• _ASSIGNMENT_
Go through the records and tally the lines that include the word "computer". The answer is that total alone.

• _DATA FOR PROCESSING_
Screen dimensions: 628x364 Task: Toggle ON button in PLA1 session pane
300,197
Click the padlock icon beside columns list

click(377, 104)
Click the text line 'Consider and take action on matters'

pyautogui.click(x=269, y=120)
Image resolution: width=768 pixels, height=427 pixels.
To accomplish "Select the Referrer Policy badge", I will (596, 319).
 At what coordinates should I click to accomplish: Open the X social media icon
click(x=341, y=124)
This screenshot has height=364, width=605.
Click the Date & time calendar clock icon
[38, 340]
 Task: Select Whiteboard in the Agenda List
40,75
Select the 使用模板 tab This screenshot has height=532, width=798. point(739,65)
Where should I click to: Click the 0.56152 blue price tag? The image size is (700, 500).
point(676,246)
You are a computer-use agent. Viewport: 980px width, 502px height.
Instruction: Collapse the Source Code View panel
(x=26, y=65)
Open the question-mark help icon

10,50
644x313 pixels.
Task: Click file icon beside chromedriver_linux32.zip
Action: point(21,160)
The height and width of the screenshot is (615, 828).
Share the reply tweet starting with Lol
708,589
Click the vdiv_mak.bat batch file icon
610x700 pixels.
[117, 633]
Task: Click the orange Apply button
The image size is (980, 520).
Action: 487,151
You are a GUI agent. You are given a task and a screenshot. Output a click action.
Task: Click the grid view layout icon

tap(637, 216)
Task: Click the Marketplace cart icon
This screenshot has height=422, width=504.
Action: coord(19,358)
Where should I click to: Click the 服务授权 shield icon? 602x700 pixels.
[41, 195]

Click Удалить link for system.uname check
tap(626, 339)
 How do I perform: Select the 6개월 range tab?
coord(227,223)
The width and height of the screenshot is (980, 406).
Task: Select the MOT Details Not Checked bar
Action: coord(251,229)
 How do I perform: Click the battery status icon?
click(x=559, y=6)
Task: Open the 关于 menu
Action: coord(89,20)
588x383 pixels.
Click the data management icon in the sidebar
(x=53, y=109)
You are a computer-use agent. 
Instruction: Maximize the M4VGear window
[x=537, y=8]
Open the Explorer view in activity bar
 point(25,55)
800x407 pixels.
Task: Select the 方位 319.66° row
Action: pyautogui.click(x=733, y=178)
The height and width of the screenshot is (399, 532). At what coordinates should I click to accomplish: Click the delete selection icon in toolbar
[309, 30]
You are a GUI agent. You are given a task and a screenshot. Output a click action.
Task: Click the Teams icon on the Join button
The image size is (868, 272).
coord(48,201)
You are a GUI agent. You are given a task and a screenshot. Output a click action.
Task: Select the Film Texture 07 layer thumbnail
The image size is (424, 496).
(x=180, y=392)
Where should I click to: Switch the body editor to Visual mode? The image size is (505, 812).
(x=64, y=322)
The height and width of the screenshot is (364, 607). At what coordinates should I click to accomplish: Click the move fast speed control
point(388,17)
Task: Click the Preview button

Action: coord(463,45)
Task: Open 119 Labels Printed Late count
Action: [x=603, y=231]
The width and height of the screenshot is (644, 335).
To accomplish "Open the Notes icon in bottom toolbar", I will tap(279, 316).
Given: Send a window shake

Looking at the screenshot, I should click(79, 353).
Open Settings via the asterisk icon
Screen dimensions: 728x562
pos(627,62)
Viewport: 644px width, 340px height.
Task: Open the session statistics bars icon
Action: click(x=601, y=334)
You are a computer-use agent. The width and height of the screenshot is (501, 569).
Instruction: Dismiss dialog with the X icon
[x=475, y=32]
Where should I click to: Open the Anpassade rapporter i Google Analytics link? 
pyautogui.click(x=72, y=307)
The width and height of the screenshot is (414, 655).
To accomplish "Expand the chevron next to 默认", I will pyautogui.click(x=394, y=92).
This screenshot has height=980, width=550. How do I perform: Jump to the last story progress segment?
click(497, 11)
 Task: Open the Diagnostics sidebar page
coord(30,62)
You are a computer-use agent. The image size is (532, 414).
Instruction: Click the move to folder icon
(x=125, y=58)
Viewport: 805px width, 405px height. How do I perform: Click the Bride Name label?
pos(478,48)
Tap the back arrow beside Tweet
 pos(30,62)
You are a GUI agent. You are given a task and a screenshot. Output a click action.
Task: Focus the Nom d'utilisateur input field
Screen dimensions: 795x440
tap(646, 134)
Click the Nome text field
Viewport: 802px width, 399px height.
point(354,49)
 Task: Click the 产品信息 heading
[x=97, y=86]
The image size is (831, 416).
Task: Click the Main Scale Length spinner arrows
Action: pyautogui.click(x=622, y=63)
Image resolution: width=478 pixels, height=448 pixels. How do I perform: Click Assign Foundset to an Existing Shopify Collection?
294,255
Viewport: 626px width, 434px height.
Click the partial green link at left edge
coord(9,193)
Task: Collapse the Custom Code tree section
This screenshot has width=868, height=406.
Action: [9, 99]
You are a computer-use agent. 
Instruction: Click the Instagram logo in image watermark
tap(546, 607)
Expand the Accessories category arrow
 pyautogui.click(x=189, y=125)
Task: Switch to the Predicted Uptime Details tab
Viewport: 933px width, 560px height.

• _WRITTEN RESPONSE_
5